## [EXERCISE REQUIREMENTS]
The whole listing below should be duplicated exactly, with nothing left out.

-=-=-=-=-

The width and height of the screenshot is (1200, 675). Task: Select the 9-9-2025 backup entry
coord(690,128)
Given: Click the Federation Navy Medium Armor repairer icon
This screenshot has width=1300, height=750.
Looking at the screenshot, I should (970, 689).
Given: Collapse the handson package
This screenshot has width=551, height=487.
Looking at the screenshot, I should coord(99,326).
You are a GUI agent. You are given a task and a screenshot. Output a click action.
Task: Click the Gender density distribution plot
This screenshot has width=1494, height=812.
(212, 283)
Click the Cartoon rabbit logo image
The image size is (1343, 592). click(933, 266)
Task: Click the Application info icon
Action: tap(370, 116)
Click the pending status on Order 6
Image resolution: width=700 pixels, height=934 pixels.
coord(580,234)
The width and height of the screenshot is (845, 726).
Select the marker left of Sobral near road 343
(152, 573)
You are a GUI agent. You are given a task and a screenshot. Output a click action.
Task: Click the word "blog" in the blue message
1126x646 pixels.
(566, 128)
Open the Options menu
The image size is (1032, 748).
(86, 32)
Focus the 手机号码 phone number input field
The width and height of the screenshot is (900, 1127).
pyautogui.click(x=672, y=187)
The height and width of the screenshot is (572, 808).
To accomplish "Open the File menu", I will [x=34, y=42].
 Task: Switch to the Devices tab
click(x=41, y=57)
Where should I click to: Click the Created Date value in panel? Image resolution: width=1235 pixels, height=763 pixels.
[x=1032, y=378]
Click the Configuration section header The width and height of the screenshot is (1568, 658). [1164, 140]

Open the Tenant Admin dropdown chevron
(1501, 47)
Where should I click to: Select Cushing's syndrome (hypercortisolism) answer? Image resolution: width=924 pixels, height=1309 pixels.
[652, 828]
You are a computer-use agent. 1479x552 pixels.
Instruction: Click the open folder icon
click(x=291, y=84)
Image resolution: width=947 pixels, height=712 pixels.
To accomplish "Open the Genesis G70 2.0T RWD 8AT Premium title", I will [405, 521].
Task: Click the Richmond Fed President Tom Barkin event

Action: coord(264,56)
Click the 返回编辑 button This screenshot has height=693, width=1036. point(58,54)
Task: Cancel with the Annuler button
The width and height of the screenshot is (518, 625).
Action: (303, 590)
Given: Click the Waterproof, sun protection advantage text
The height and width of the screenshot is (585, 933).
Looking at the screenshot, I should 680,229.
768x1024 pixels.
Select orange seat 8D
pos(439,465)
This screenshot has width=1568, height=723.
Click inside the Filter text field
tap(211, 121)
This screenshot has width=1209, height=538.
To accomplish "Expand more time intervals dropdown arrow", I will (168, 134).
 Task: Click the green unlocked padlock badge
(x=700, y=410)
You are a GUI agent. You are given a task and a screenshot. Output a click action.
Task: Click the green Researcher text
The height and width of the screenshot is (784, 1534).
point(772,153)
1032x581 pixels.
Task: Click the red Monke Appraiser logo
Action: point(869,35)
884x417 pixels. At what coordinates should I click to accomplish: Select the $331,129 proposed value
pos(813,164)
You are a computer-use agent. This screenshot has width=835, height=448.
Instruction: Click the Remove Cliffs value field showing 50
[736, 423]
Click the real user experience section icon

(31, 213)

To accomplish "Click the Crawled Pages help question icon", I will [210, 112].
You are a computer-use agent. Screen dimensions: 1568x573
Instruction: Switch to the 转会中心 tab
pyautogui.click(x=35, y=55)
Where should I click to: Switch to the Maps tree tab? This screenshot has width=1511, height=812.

-=-=-=-=-

## [EXPECTED ANSWER]
The width and height of the screenshot is (1200, 675). Task: Select the 9-9-2025 backup entry
coord(690,128)
Given: Click the Federation Navy Medium Armor repairer icon
This screenshot has width=1300, height=750.
Looking at the screenshot, I should (970, 689).
Given: Collapse the handson package
This screenshot has width=551, height=487.
Looking at the screenshot, I should coord(99,326).
You are a GUI agent. You are given a task and a screenshot. Output a click action.
Task: Click the Gender density distribution plot
This screenshot has width=1494, height=812.
(212, 283)
Click the Cartoon rabbit logo image
The image size is (1343, 592). click(933, 266)
Task: Click the Application info icon
Action: tap(370, 116)
Click the pending status on Order 6
Image resolution: width=700 pixels, height=934 pixels.
coord(580,234)
The width and height of the screenshot is (845, 726).
Select the marker left of Sobral near road 343
(152, 573)
You are a GUI agent. You are given a task and a screenshot. Output a click action.
Task: Click the word "blog" in the blue message
1126x646 pixels.
(566, 128)
Open the Options menu
The image size is (1032, 748).
(86, 32)
Focus the 手机号码 phone number input field
The width and height of the screenshot is (900, 1127).
pyautogui.click(x=672, y=187)
The height and width of the screenshot is (572, 808).
To accomplish "Open the File menu", I will [x=34, y=42].
 Task: Switch to the Devices tab
click(x=41, y=57)
Where should I click to: Click the Created Date value in panel? Image resolution: width=1235 pixels, height=763 pixels.
[x=1032, y=378]
Click the Configuration section header The width and height of the screenshot is (1568, 658). [1164, 140]

Open the Tenant Admin dropdown chevron
(1501, 47)
Where should I click to: Select Cushing's syndrome (hypercortisolism) answer? Image resolution: width=924 pixels, height=1309 pixels.
[652, 828]
You are a computer-use agent. 1479x552 pixels.
Instruction: Click the open folder icon
click(x=291, y=84)
Image resolution: width=947 pixels, height=712 pixels.
To accomplish "Open the Genesis G70 2.0T RWD 8AT Premium title", I will [405, 521].
Task: Click the Richmond Fed President Tom Barkin event

Action: coord(264,56)
Click the 返回编辑 button This screenshot has height=693, width=1036. point(58,54)
Task: Cancel with the Annuler button
The width and height of the screenshot is (518, 625).
Action: (303, 590)
Given: Click the Waterproof, sun protection advantage text
The height and width of the screenshot is (585, 933).
Looking at the screenshot, I should 680,229.
768x1024 pixels.
Select orange seat 8D
pos(439,465)
This screenshot has width=1568, height=723.
Click inside the Filter text field
tap(211, 121)
This screenshot has width=1209, height=538.
To accomplish "Expand more time intervals dropdown arrow", I will (168, 134).
 Task: Click the green unlocked padlock badge
(x=700, y=410)
You are a GUI agent. You are given a task and a screenshot. Output a click action.
Task: Click the green Researcher text
The height and width of the screenshot is (784, 1534).
point(772,153)
1032x581 pixels.
Task: Click the red Monke Appraiser logo
Action: point(869,35)
884x417 pixels. At what coordinates should I click to accomplish: Select the $331,129 proposed value
pos(813,164)
You are a computer-use agent. This screenshot has width=835, height=448.
Instruction: Click the Remove Cliffs value field showing 50
[736, 423]
Click the real user experience section icon

(31, 213)

To accomplish "Click the Crawled Pages help question icon", I will [210, 112].
You are a computer-use agent. Screen dimensions: 1568x573
Instruction: Switch to the 转会中心 tab
pyautogui.click(x=35, y=55)
Where should I click to: Switch to the Maps tree tab? This screenshot has width=1511, height=812.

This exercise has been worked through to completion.